Description of the task:
Whenever "button" appears in a line, please copy that line from the data.

Material for the task:
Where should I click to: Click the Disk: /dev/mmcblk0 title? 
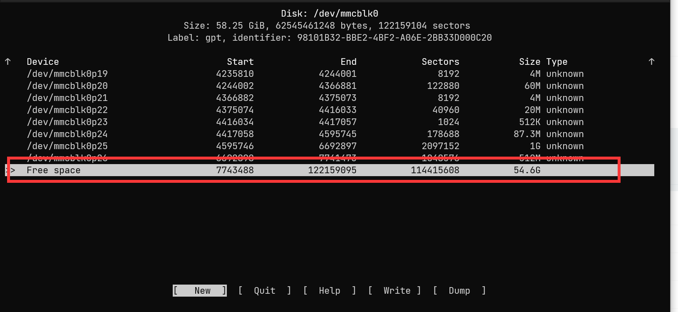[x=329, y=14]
--
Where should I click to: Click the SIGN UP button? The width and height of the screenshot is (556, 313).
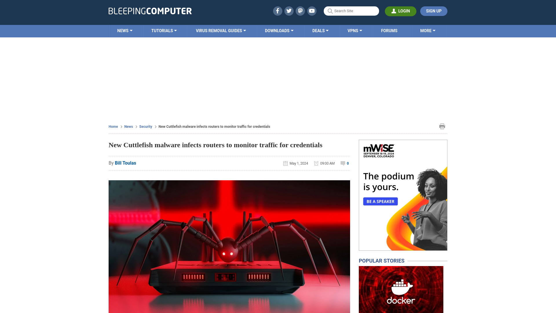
* * *
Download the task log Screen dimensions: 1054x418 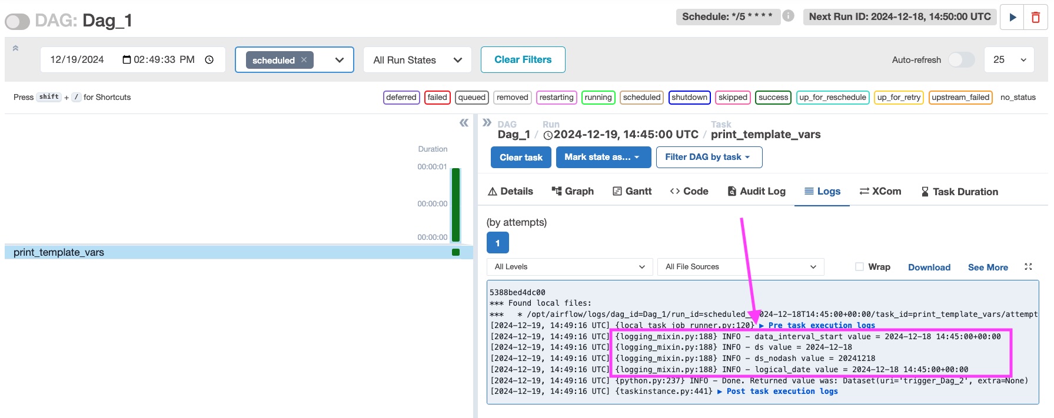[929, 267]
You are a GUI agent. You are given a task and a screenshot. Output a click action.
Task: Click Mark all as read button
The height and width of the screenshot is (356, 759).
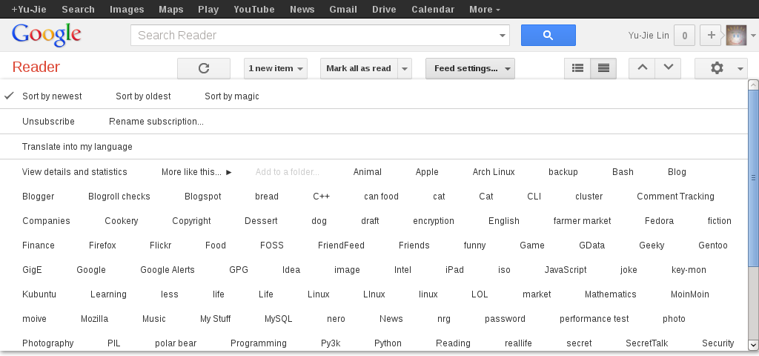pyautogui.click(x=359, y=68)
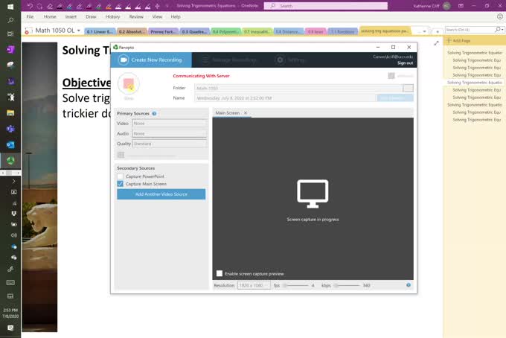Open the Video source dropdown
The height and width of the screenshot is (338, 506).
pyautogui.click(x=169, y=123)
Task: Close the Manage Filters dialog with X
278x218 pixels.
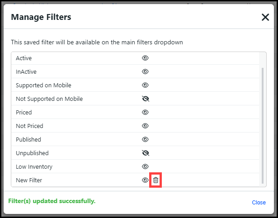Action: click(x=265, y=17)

Solution to this exercise:
Where should I click to: Click the SIGN UP button? The width and height of the screenshot is (556, 313).
Task: Click Mark all as read button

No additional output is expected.